I am now reading Taming the Spirited Child, which also seems to describe Finn's temperament exactly. I am hoping that, with some more reading, observing, and pondering, I will find the best way to help Finn, and to help myself, when he is having trouble dealing with his over-stimulation. Since I am also highly sensitive, I like (need) to have a plan of action. I need to know what to do when a situation arises, otherwise I will default to autopilot, which is normally a short tempered frustrated person.

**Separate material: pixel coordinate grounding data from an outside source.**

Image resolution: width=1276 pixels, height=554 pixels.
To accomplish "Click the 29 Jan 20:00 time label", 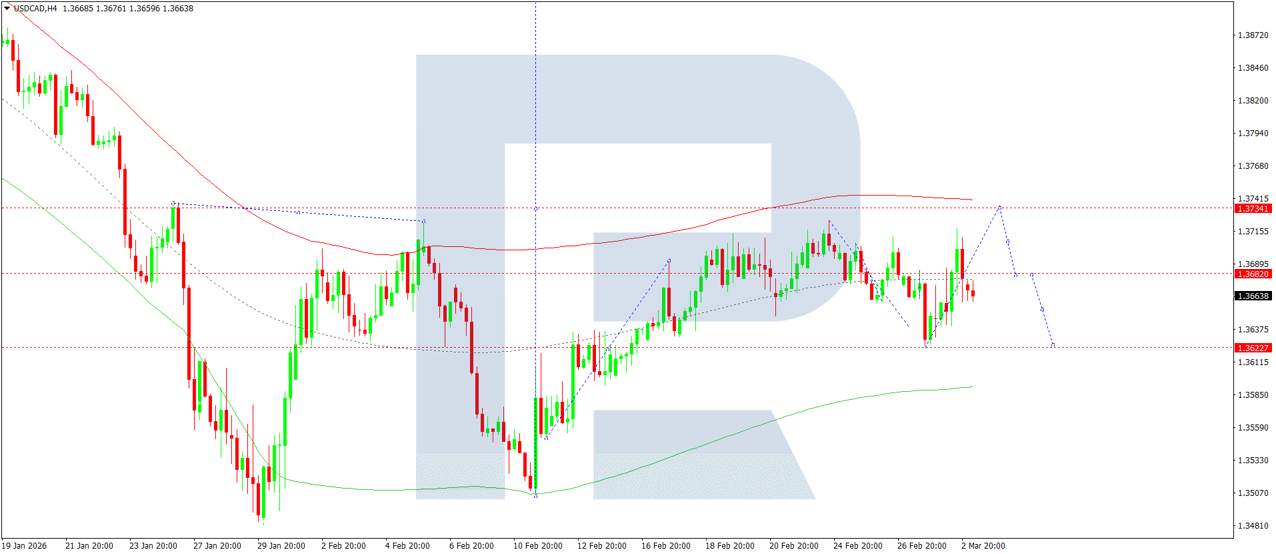I will click(281, 546).
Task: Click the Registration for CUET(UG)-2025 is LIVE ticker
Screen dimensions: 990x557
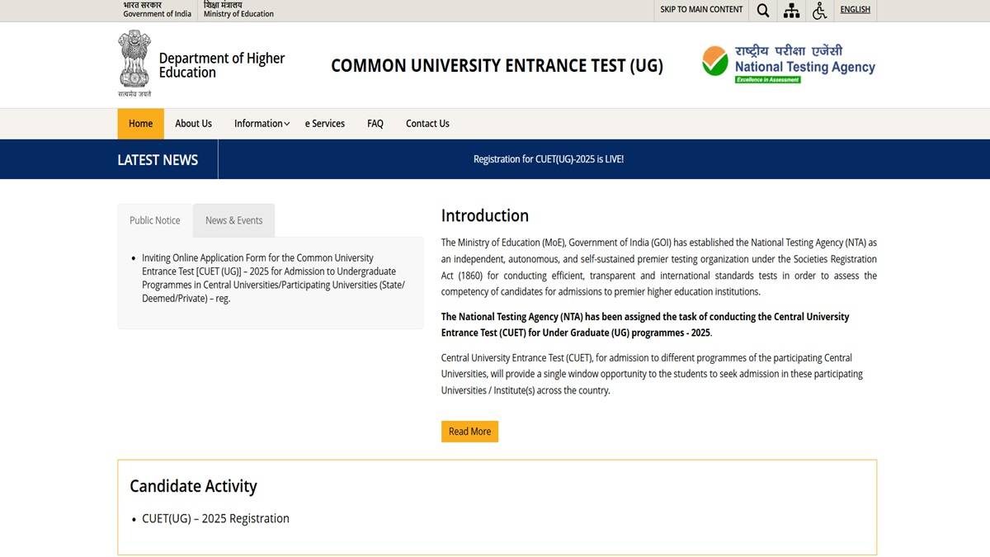Action: [x=548, y=159]
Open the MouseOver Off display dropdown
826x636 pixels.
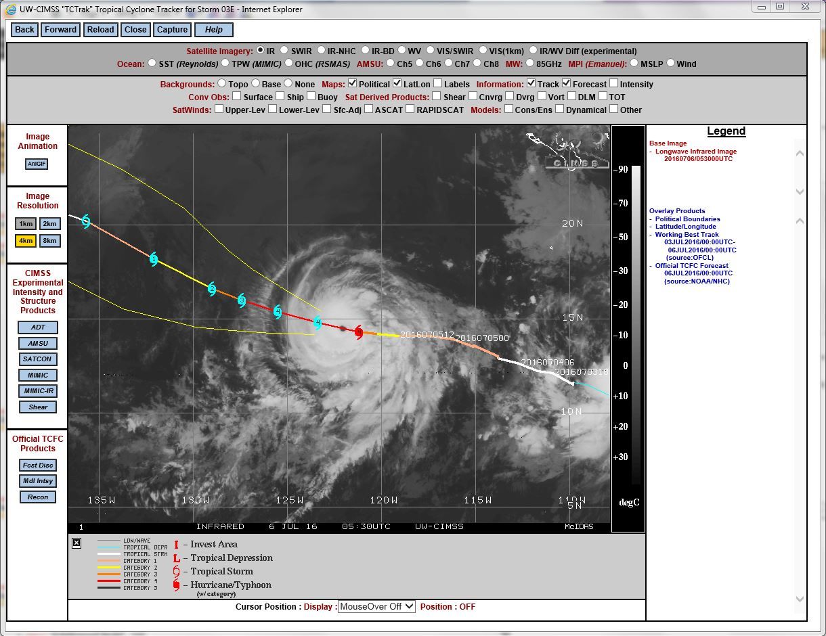[x=376, y=607]
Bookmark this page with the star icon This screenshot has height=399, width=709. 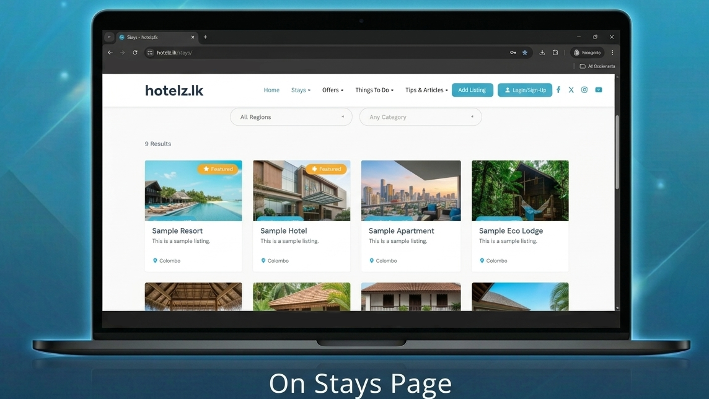[525, 53]
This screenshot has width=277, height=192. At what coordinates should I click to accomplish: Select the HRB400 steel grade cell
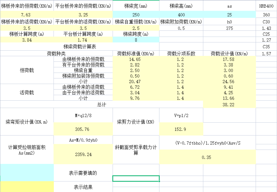point(266,6)
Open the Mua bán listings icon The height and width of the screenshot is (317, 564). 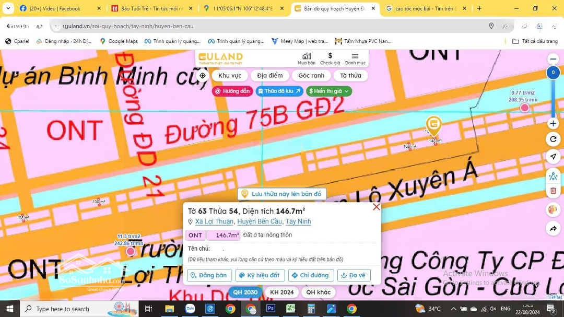click(307, 58)
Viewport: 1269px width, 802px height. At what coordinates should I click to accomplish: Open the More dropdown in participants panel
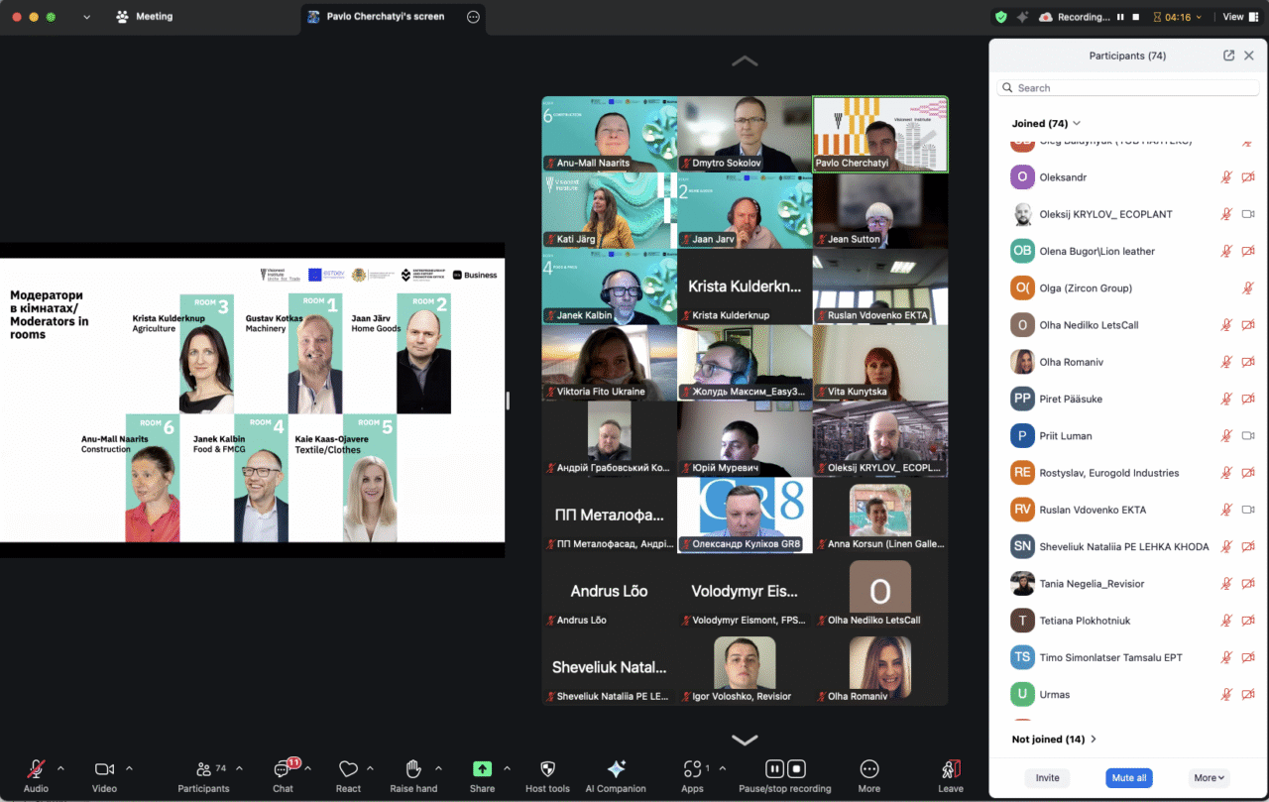(1209, 778)
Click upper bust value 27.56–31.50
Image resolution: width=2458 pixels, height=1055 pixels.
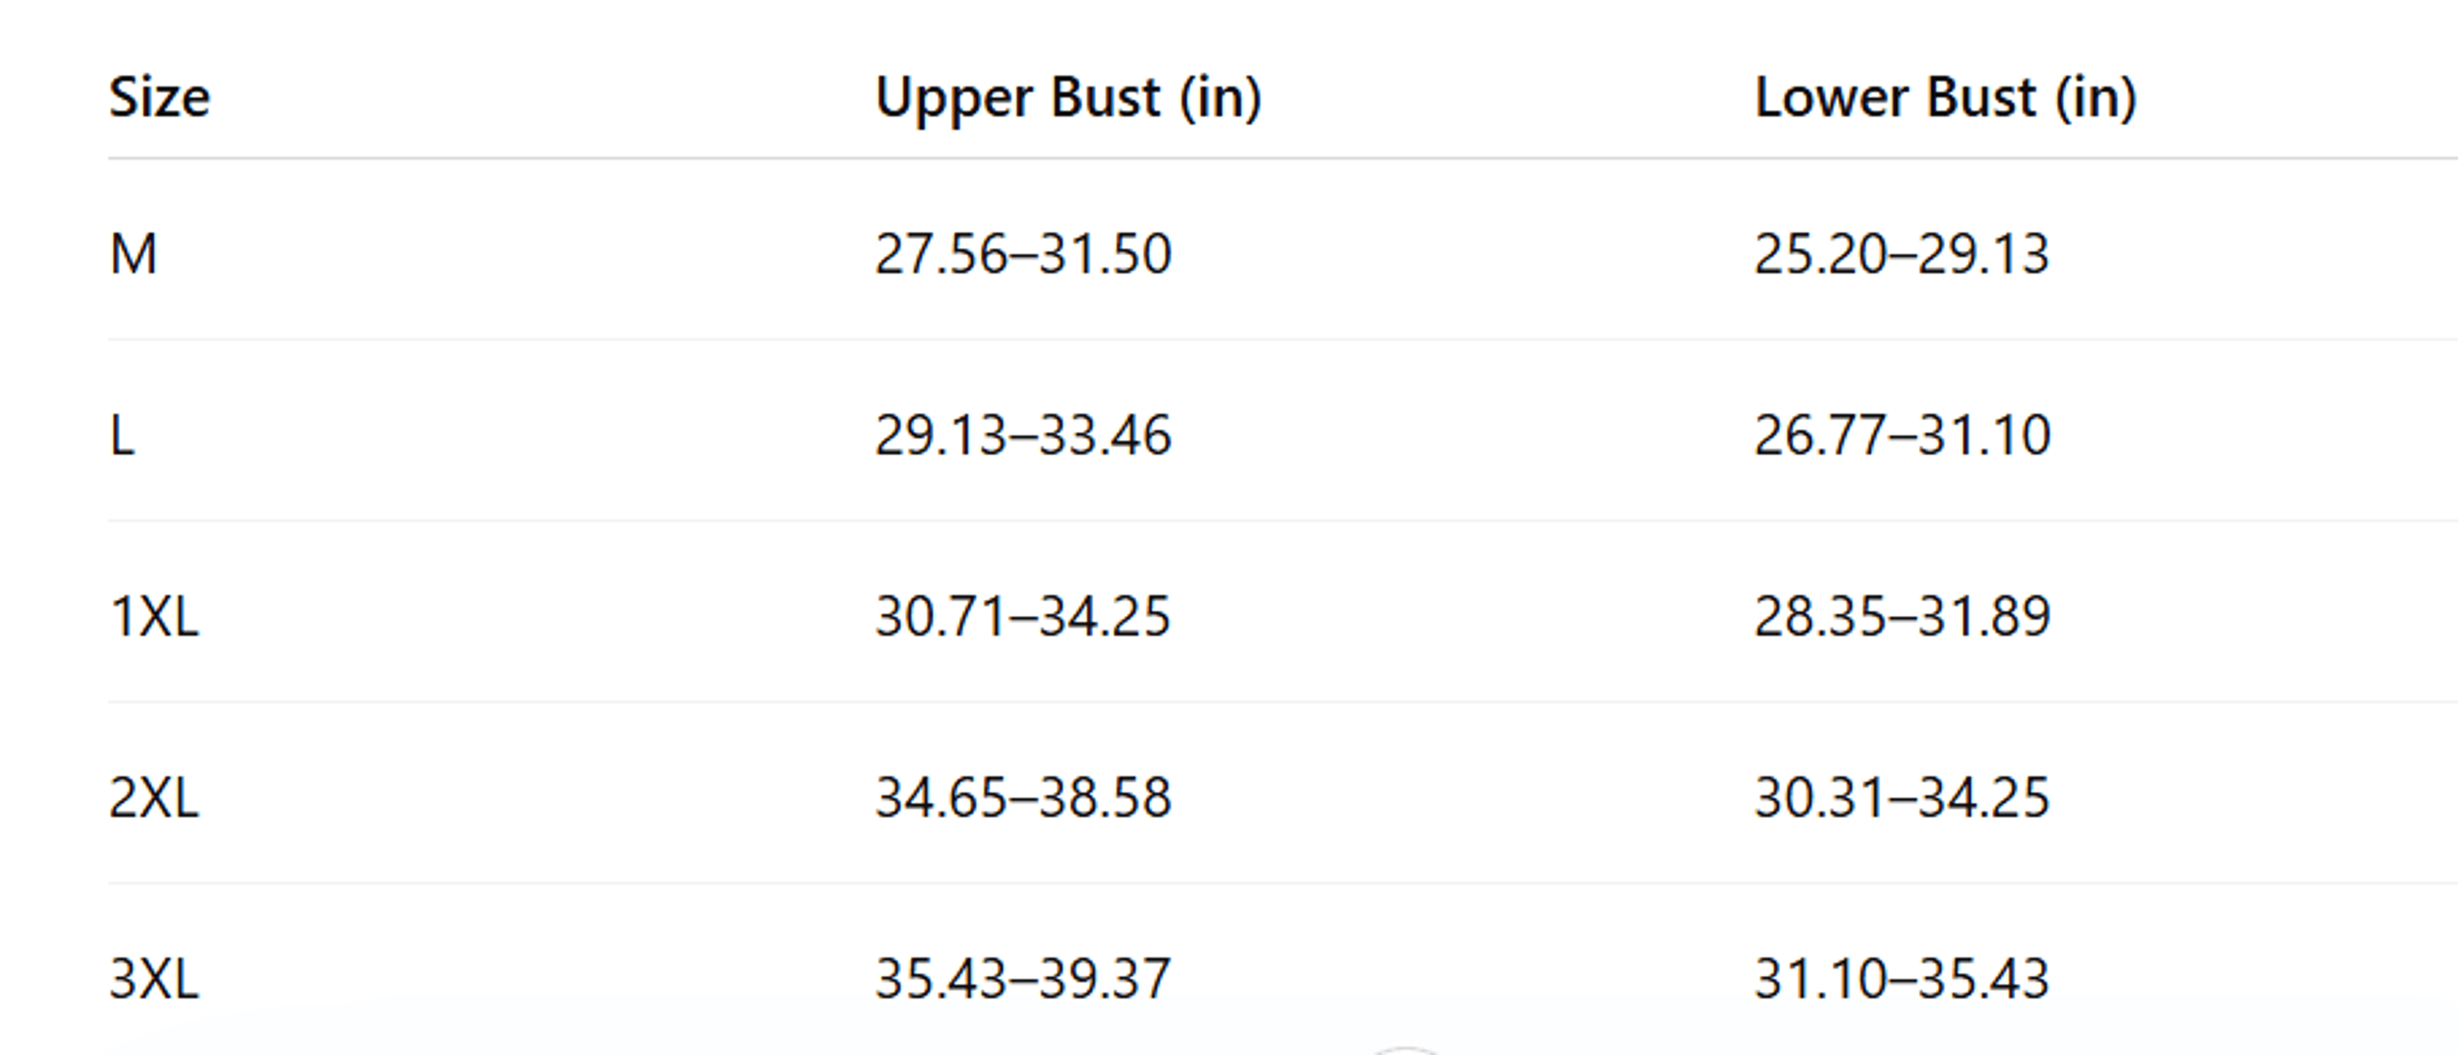pyautogui.click(x=1023, y=254)
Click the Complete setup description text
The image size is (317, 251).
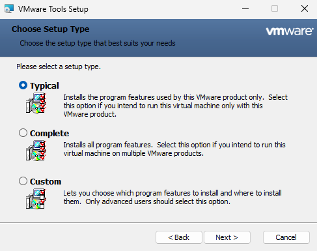point(174,149)
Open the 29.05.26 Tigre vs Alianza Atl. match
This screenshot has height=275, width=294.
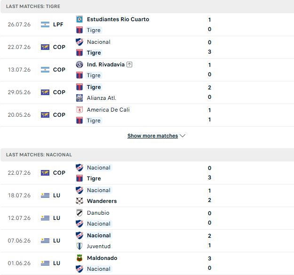147,93
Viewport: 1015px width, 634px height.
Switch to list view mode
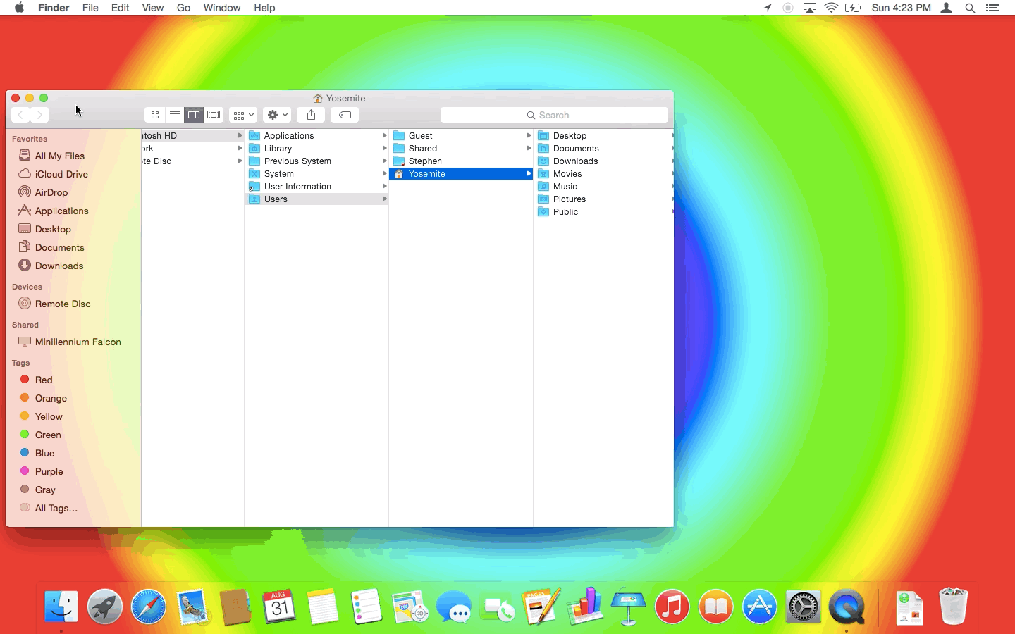(x=174, y=115)
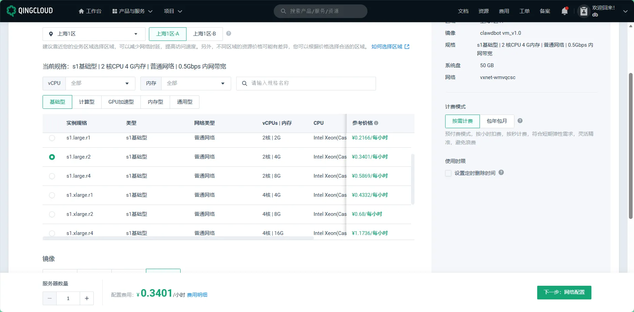Switch to the GPU加速型 tab
The width and height of the screenshot is (634, 312).
click(121, 102)
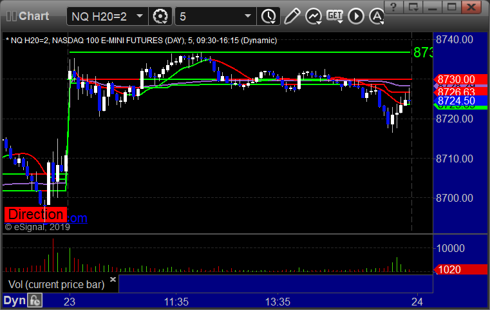Viewport: 490px width, 310px height.
Task: Toggle the Dyn dynamic scaling button
Action: pos(14,300)
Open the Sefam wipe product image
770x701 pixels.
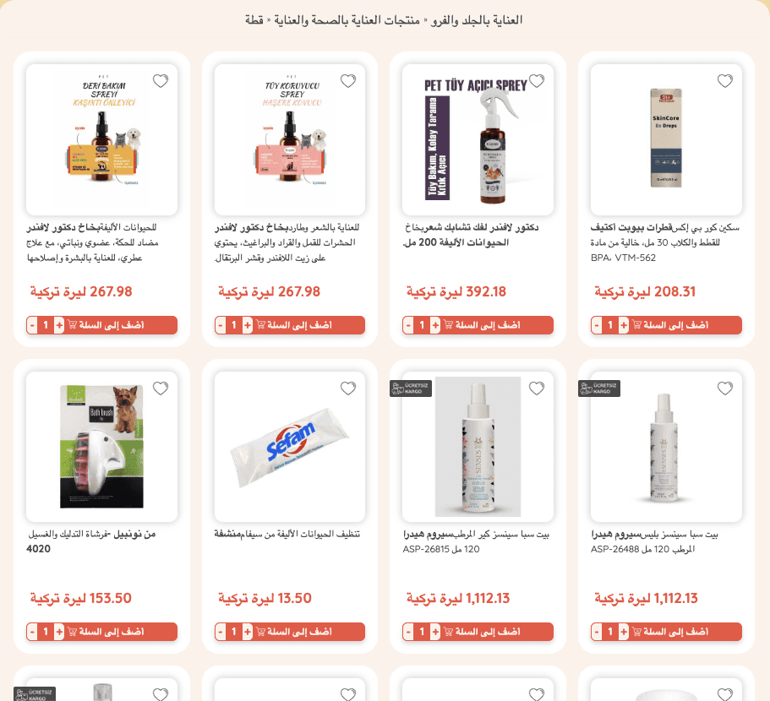[x=290, y=447]
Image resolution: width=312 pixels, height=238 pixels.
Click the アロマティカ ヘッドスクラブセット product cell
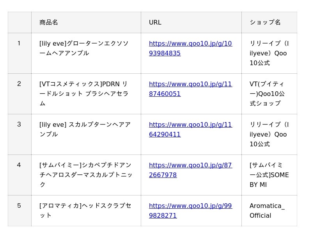coord(86,211)
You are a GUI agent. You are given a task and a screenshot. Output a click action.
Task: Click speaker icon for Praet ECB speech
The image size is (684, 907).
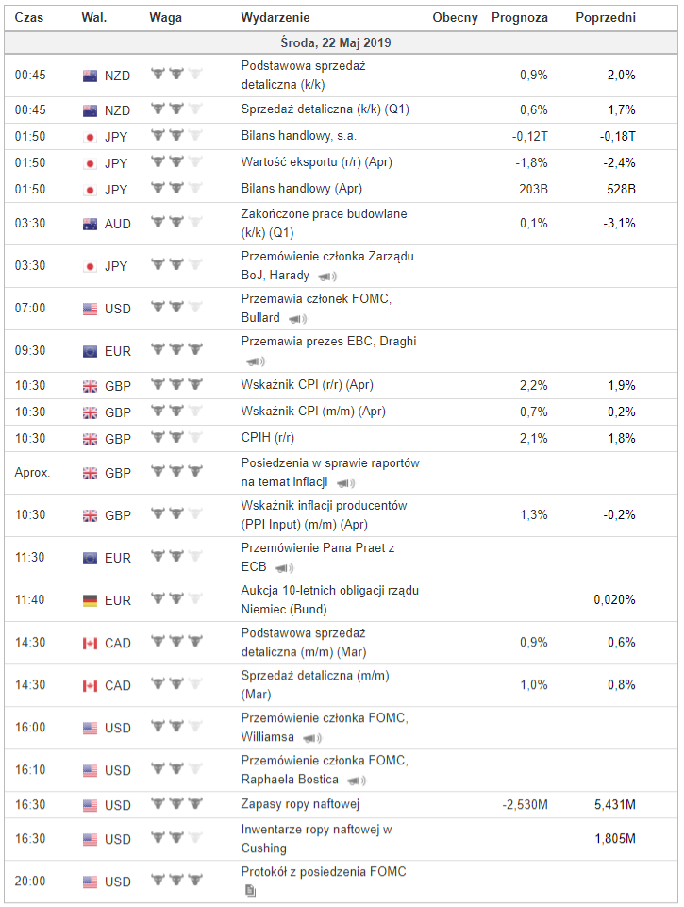pyautogui.click(x=285, y=568)
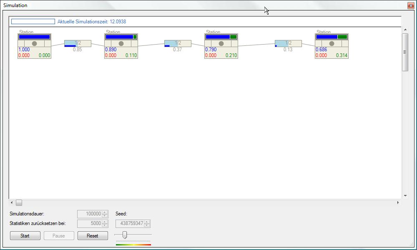Viewport: 417px width, 250px height.
Task: Select the buffer block labeled 0.13
Action: coord(288,43)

This knowledge, although tremendous and powerful, is also challenging. I know that I need to take time for myself so that I can stay calm. I know that for a long time, I will have to anticipate Finn's outbursts and be prepared to deal. I know that I will have to continue to take lots of extra time for transitions and not be upset when things don't work out how they are supposed to. It is going to be hard, but at least I think we are on the right path. And that is something I can be happy about.